◆ Instructions for the task
What you return must be the data below, word for word, without any images.

═══ Data for this task

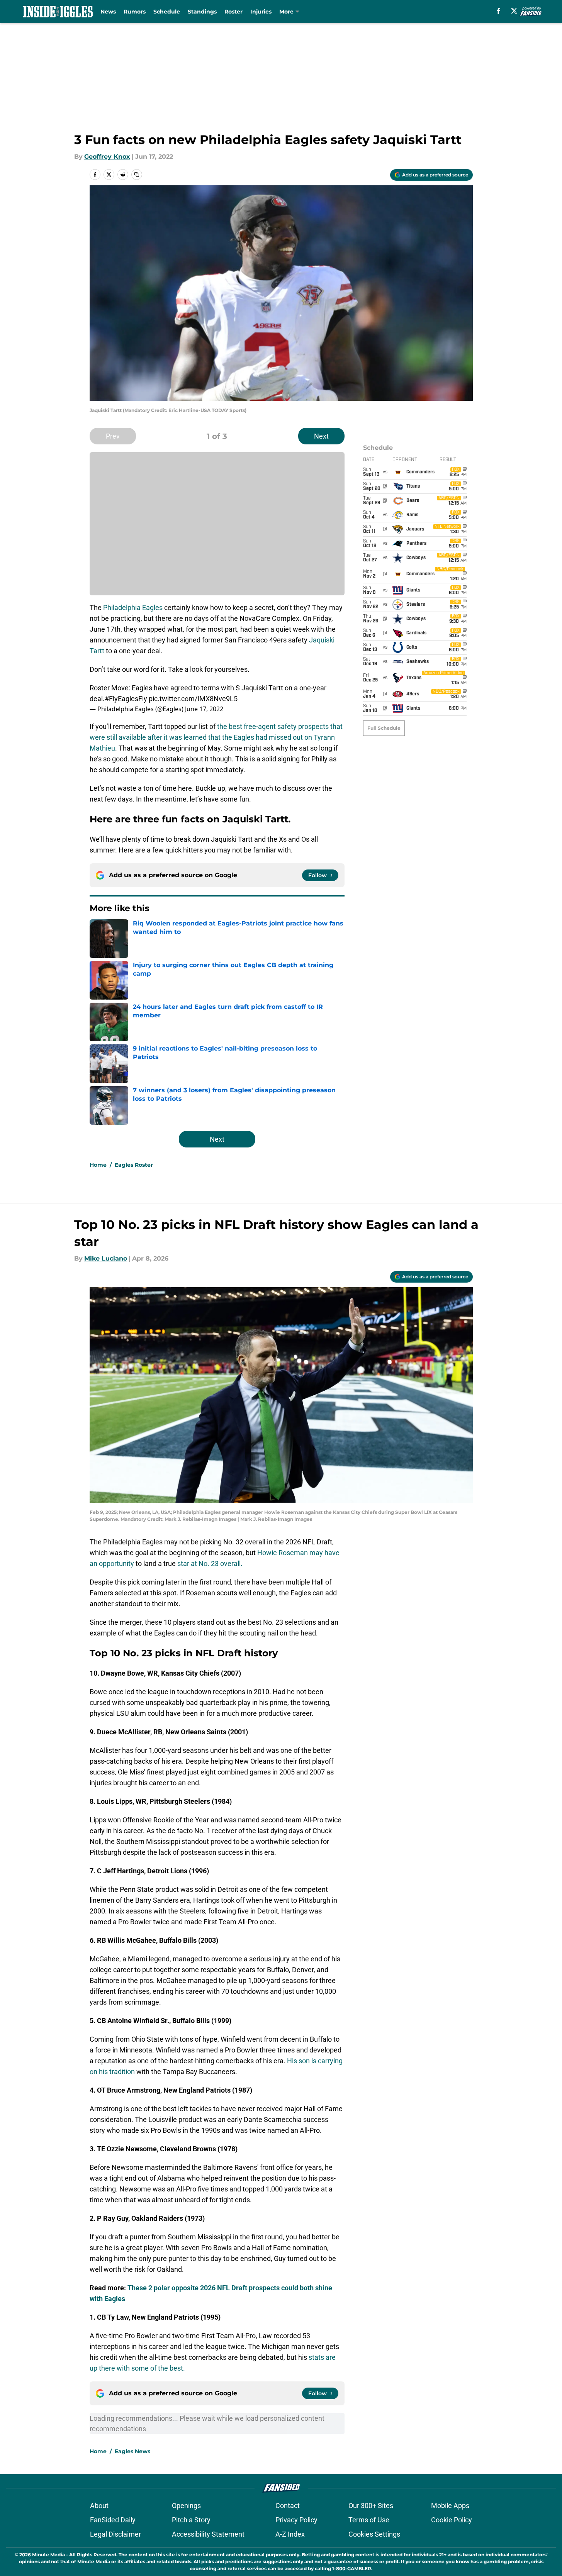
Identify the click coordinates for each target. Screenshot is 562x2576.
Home (98, 1164)
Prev (113, 436)
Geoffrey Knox (107, 156)
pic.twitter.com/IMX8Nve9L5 (193, 699)
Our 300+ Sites (370, 2505)
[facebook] (498, 11)
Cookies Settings (374, 2534)
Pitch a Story (191, 2520)
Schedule (166, 11)
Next (321, 436)
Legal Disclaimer (115, 2534)
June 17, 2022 (204, 709)
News (108, 11)
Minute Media (48, 2554)
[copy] (136, 174)
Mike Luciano (105, 1258)
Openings (186, 2505)
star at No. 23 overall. (210, 1563)
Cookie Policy (451, 2520)
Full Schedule (384, 728)
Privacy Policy (296, 2520)
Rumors (135, 11)
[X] (514, 11)
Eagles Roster (134, 1164)
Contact (287, 2505)
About (99, 2505)
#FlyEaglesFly (126, 699)
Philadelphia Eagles (133, 607)
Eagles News (132, 2451)
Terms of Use (368, 2520)
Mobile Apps (450, 2505)
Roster (233, 11)
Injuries (261, 11)
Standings (202, 11)
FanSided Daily (113, 2520)
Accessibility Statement (208, 2534)
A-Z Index (290, 2534)
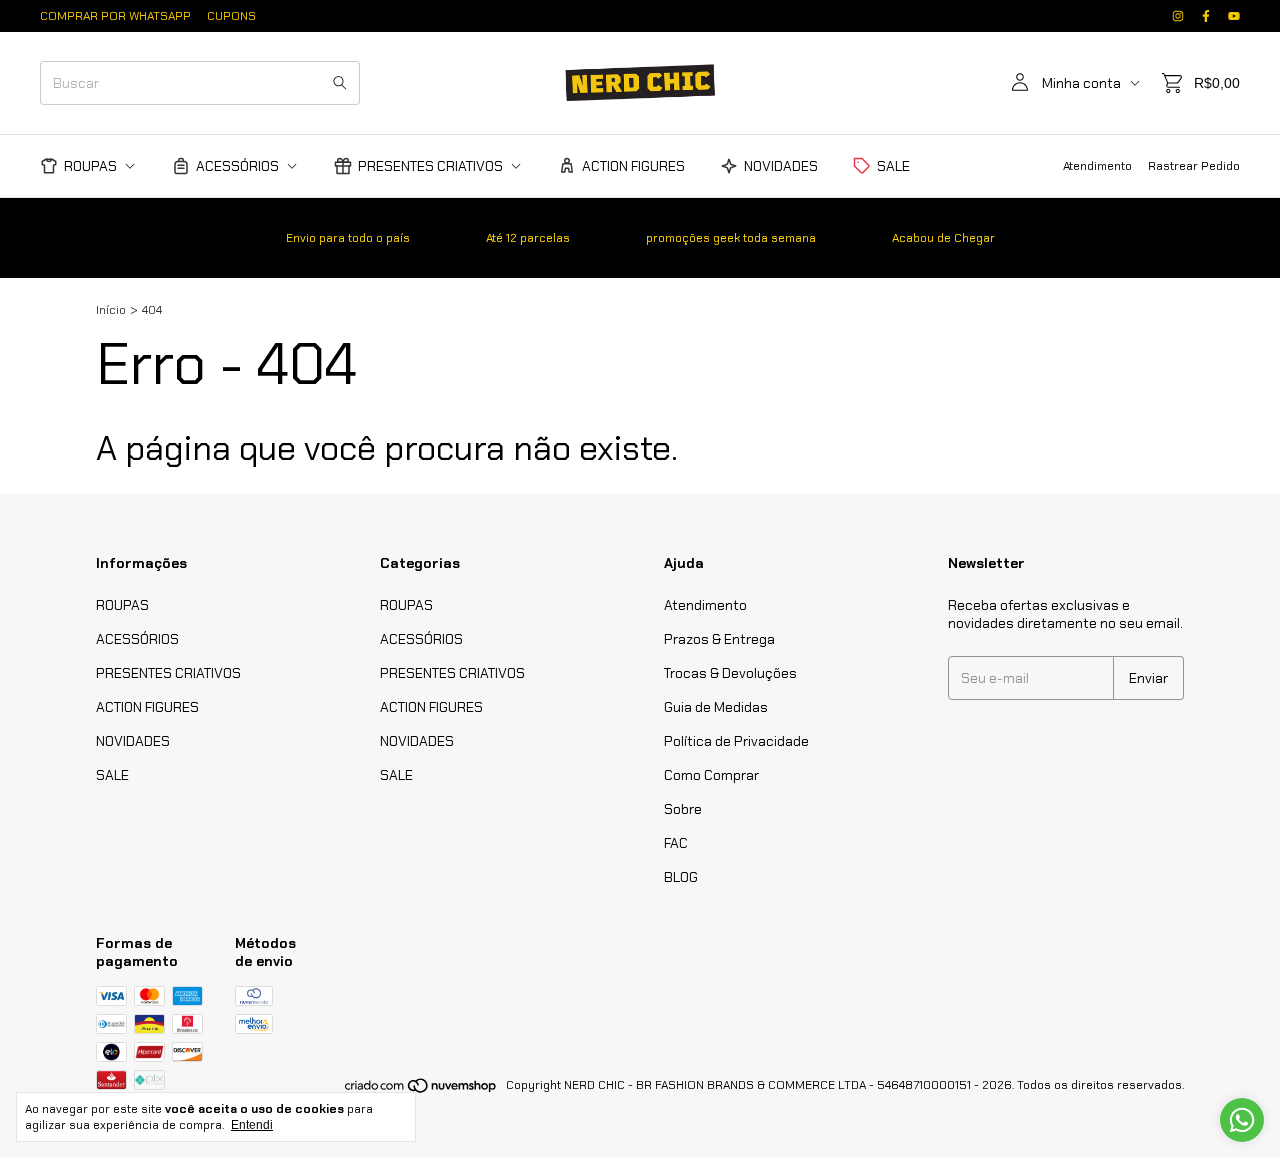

══════

◆ Exercise result
Identify the click coordinates for each target. Screenshot is 562x2576.
Home (98, 1164)
Prev (113, 436)
Geoffrey Knox (107, 156)
pic.twitter.com/IMX8Nve9L5 (193, 699)
Our 300+ Sites (370, 2505)
[facebook] (498, 11)
Cookies Settings (374, 2534)
Pitch a Story (191, 2520)
Schedule (166, 11)
Next (321, 436)
Legal Disclaimer (115, 2534)
June 17, 2022 (204, 709)
News (108, 11)
Minute Media (48, 2554)
[copy] (136, 174)
Mike Luciano (105, 1258)
Openings (186, 2505)
star at No. 23 overall. (210, 1563)
Cookie Policy (451, 2520)
Full Schedule (384, 728)
Privacy Policy (296, 2520)
Rumors (135, 11)
[X] (514, 11)
Eagles Roster (134, 1164)
Contact (287, 2505)
About (99, 2505)
#FlyEaglesFly (126, 699)
Philadelphia Eagles (133, 607)
Eagles News (132, 2451)
Terms of Use (368, 2520)
Mobile Apps (450, 2505)
Roster (233, 11)
Injuries (261, 11)
Standings (202, 11)
FanSided Daily (113, 2520)
Accessibility Statement (208, 2534)
A-Z Index (290, 2534)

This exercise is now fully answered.